Next week, Treasure Island city commissioners may discuss a petition submitted by 143 residents. It requests the city find out how much it would cost to replace Treasure Island's police department with contract law enforcement provided by the Pinellas Sheriff's Office.
"All we want to do is get the numbers," petitioner Mitchell Shenkman said. "If we're not informed, we can't find out if we're going to save money."
The issue is especially sensitive in Treasure Island, as commissioner Tim Ramsberger discovered.
"I had brought it up last year and nobody else was in favor of it," Ramsberger recalled. "It's hard for the city of Treasure Island to continue to be a full-service government in these economic times when we're looking at the taxpayers to foot the bill."
Other elected leaders probably remember the last time this issue came up. In a 2005 referendum, 82 percent of the voters changed the city charter, requiring future referendums before either the police or fire departments can be abolished.
Later that same year, former Pinellas Sheriff Jim Coats presented a proposal that would save Treasure Island $13 to $15 million over a ten-year period.
Town leaders rejected that proposal in 2005. However, last year, the town did contract with the Sheriff's Office for dispatch services.
The island community faces a number of economic challenges. Taxable property values, and therefore revenues, may be eroded by the flood insurance crisis, after being hit hard by the Great Recession.
With maintenance costs piling up, City Hall is already studying the possibility of charging a toll for the bridge that connects the island to the mainland.
"My biggest concern is that we raised our taxes last year," Ramsberger said. "I don't want to raise taxes again."

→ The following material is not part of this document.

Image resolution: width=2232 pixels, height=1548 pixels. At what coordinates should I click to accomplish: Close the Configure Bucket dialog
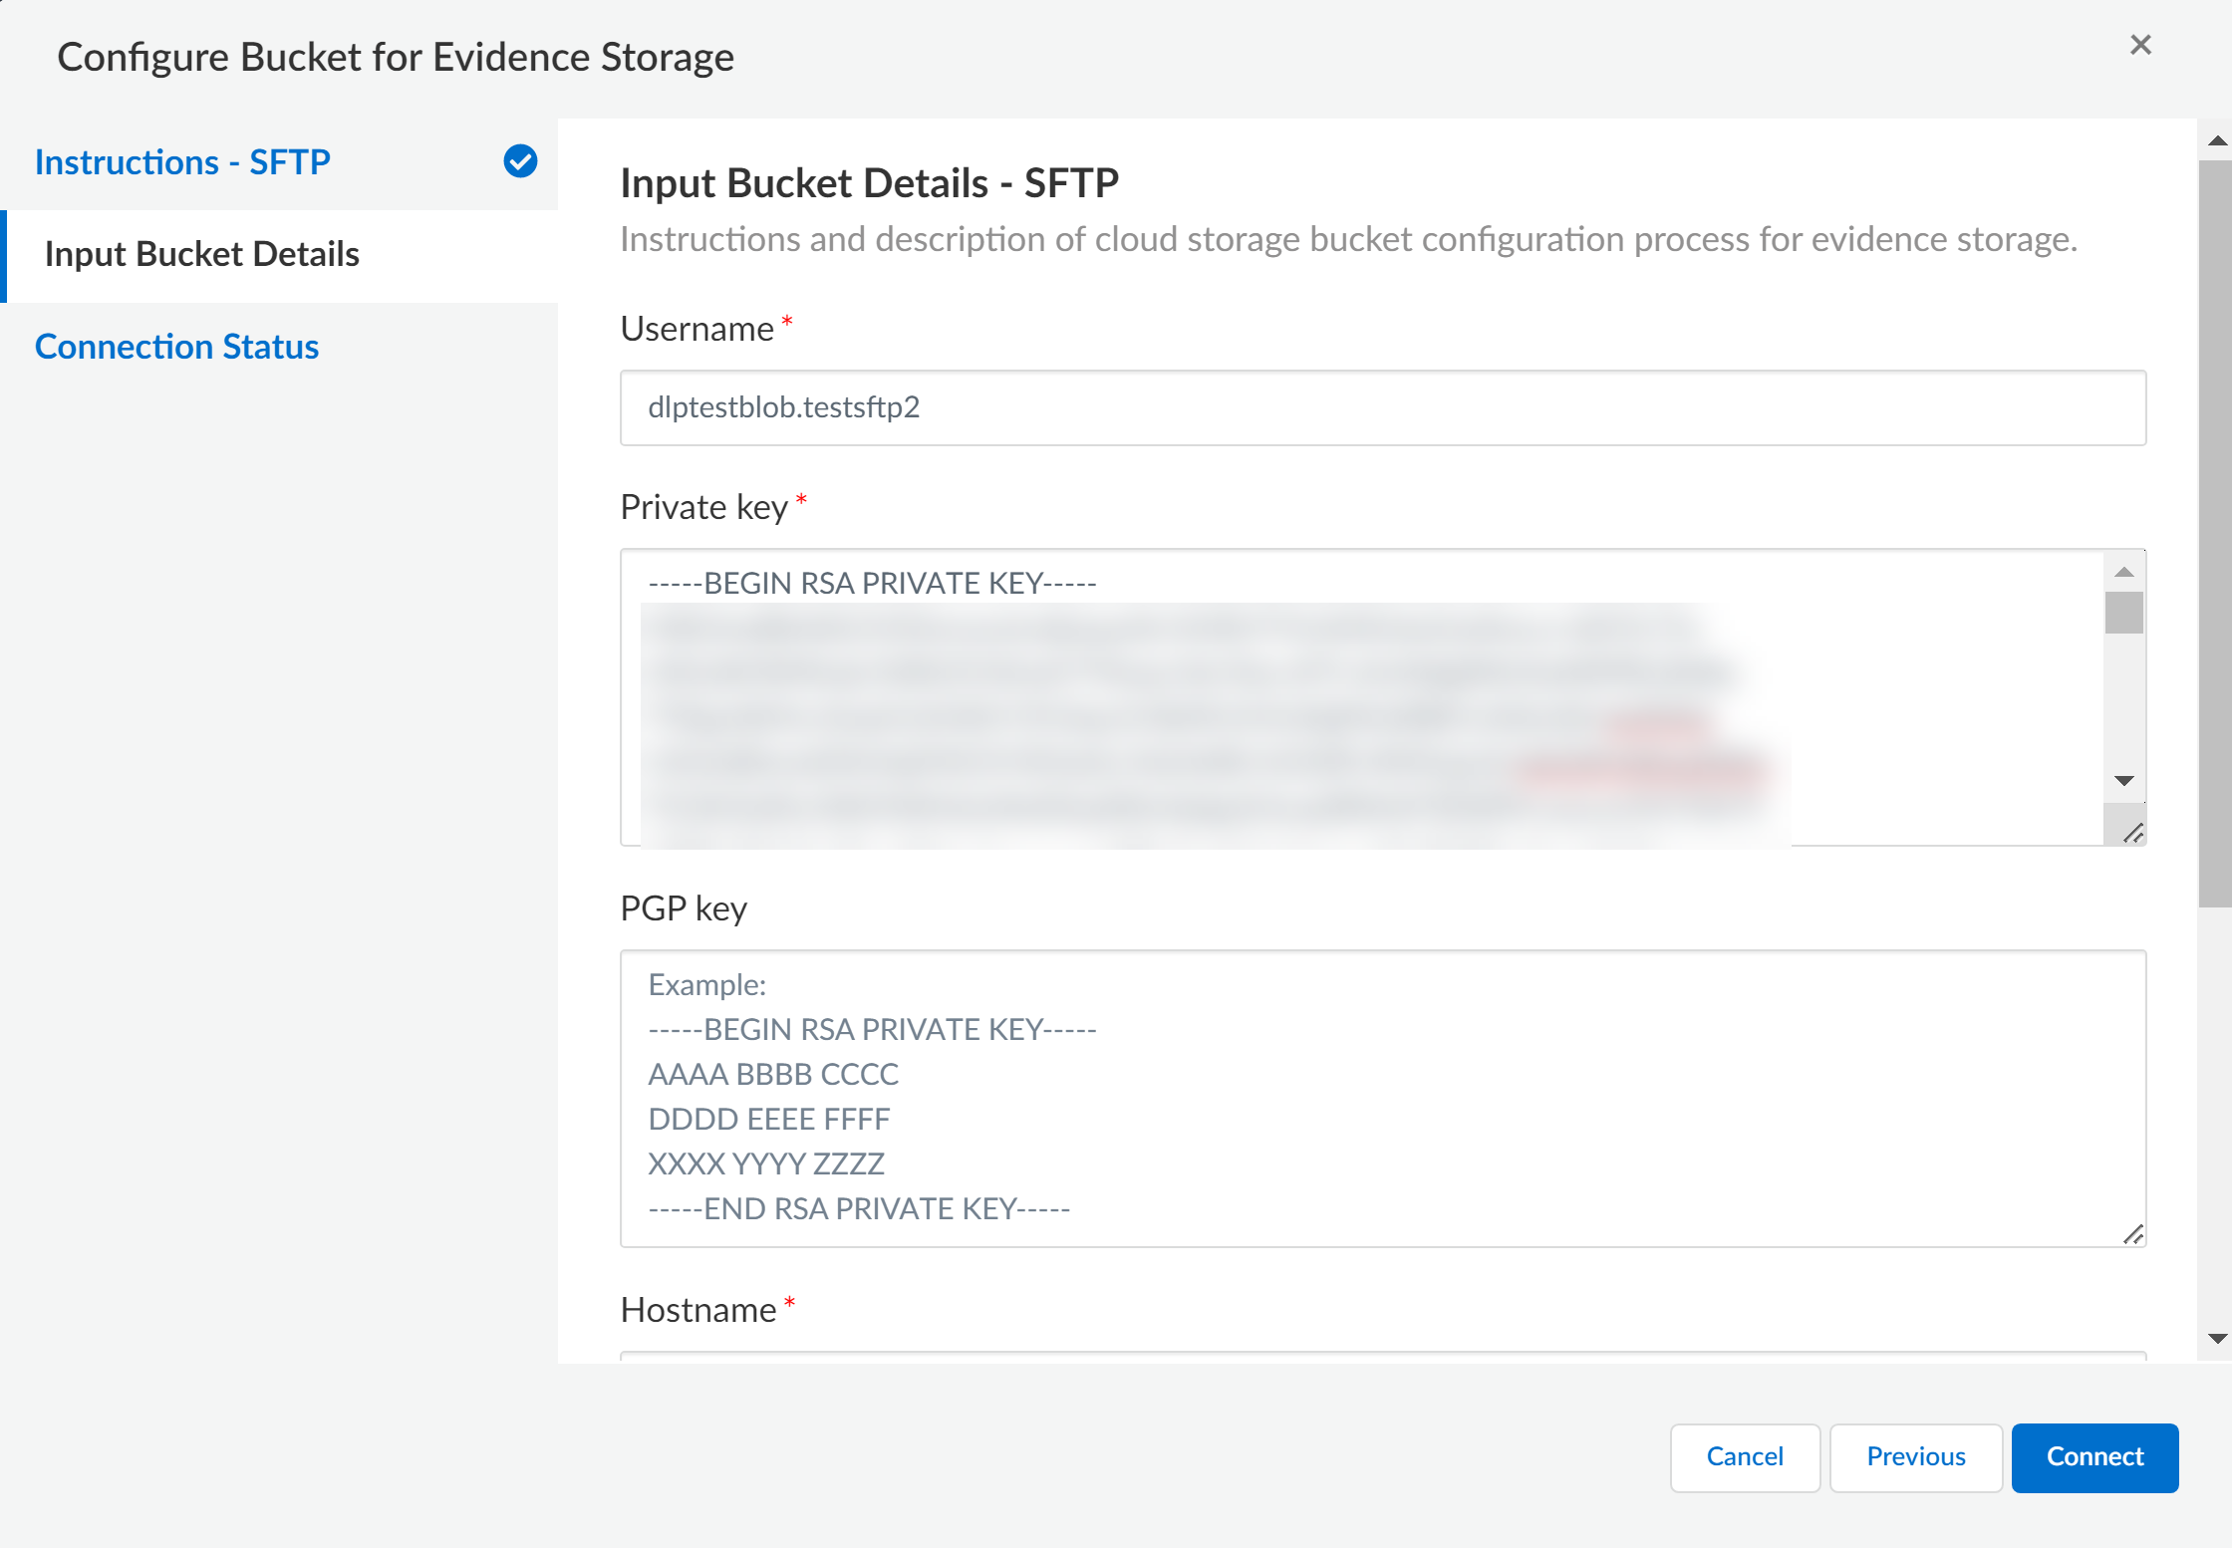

And then there are the reports from the south: St. Pete Beach replaced its police department with a sheriff's contract, saving roughly $1 million a year. The mayor of that town is a vocal promoter of consolidation of public services.
Shenkman agrees the petition offers Treasure Island commissioners political cover.
"Well, they won't act on their own," Shenkman said. "Unless they hear from the community, they're not going to get these numbers."